■ EXERCISE
In the listing, rewrite the stretch from the line containing "How do I perform: Click the BPR render icon?" through the line containing "coord(607,145)", changing "quantity" to "price" and leaving everything else unaltered.

■ RECORD EXCERPTS
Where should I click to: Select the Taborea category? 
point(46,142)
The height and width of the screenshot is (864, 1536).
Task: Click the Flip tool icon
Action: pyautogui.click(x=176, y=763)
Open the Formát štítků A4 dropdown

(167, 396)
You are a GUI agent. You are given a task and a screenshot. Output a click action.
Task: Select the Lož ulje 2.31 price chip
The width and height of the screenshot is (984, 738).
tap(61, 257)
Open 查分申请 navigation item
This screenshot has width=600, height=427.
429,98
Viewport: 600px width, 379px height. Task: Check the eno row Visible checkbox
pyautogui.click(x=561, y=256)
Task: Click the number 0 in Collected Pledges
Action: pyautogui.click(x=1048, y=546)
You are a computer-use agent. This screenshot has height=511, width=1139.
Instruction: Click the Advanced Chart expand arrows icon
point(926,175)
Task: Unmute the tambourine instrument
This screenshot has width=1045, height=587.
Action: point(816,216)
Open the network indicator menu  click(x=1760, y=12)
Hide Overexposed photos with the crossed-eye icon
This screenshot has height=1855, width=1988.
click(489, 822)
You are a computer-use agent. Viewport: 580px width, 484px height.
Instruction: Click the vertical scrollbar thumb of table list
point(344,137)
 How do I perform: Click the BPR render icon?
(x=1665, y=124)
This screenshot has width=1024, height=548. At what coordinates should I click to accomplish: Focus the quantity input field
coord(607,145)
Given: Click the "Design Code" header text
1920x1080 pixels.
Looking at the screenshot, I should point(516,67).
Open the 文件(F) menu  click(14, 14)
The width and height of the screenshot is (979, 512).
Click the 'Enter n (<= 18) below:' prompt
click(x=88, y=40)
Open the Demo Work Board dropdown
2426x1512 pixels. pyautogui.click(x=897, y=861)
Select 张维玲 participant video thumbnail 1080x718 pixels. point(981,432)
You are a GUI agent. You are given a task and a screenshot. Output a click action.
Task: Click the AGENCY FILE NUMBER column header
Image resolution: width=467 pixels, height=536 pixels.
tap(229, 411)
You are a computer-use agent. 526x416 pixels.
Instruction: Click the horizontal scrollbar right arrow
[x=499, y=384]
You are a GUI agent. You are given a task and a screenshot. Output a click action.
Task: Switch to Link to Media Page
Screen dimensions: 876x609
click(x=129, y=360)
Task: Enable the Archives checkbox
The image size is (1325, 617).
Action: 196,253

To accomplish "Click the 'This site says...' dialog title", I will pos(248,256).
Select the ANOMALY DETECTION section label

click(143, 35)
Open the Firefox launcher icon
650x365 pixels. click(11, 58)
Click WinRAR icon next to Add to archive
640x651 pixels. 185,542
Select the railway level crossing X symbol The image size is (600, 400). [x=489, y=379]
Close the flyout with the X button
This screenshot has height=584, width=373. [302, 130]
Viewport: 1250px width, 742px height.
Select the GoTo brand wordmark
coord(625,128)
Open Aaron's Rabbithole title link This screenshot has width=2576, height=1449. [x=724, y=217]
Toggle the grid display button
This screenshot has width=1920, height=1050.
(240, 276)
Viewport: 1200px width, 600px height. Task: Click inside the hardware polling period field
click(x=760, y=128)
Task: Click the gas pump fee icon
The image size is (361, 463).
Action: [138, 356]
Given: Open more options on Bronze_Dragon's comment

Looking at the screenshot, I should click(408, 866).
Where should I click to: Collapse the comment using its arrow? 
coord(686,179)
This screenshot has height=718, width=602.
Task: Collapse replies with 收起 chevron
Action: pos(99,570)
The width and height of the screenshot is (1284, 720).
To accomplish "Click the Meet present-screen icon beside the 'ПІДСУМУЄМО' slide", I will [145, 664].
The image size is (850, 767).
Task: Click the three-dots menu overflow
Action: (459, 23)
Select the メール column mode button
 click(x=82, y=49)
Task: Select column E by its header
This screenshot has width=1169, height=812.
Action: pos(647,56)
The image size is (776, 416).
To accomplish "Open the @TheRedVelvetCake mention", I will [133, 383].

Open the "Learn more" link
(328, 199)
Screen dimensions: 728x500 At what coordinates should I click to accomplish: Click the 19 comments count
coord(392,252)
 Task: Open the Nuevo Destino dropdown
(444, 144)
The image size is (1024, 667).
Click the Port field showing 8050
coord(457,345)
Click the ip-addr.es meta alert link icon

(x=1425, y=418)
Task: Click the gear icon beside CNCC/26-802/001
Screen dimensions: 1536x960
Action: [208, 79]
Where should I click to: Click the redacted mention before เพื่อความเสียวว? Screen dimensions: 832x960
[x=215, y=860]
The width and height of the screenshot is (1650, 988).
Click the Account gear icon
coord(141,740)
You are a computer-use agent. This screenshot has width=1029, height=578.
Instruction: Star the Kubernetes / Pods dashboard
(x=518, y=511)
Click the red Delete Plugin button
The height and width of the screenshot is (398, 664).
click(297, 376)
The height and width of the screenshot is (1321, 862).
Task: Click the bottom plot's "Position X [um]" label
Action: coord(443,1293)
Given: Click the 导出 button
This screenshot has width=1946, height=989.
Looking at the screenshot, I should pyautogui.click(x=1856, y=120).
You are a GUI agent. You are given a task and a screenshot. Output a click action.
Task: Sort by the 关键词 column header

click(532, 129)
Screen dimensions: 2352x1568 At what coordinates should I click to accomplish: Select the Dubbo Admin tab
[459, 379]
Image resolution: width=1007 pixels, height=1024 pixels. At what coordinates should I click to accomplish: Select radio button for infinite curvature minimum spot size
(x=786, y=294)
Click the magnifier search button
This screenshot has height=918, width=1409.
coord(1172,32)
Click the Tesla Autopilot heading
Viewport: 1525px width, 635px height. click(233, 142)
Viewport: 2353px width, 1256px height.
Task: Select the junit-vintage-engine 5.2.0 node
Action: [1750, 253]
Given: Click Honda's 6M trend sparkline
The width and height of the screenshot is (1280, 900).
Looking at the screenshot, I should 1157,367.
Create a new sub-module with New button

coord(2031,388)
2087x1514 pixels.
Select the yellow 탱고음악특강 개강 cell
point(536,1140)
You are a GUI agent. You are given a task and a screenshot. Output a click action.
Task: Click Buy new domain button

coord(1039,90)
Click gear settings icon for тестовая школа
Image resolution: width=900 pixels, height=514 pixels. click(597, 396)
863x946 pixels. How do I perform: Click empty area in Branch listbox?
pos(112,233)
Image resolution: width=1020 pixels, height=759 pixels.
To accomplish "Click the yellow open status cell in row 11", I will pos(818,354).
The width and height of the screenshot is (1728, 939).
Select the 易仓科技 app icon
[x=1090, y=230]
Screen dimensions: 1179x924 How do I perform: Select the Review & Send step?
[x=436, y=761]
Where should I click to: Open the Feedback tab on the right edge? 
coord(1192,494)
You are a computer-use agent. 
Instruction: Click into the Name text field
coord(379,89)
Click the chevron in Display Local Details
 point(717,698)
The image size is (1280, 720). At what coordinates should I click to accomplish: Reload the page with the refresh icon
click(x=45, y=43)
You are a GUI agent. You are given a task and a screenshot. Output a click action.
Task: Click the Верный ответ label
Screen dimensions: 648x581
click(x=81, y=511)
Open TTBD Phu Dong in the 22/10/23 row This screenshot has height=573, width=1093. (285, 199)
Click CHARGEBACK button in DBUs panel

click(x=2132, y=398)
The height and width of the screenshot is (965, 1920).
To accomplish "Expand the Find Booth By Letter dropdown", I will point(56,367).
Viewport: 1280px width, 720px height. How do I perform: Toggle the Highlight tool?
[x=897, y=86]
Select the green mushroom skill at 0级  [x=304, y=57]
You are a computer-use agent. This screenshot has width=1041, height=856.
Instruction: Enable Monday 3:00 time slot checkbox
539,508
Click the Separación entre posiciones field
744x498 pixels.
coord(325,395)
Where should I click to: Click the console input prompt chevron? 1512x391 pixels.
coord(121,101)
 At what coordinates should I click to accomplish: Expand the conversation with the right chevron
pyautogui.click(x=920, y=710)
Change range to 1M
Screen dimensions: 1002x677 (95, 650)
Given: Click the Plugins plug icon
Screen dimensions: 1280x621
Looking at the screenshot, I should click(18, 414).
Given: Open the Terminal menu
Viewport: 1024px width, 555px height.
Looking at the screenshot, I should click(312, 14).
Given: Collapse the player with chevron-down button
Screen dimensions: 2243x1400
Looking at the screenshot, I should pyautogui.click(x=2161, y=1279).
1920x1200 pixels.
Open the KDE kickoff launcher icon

■ THE COMPLETED TASK
 How do I perform: Click the BPR render icon?
(x=1665, y=124)
This screenshot has width=1024, height=548. At what coordinates should I click to accomplish: Focus the price input field
coord(607,145)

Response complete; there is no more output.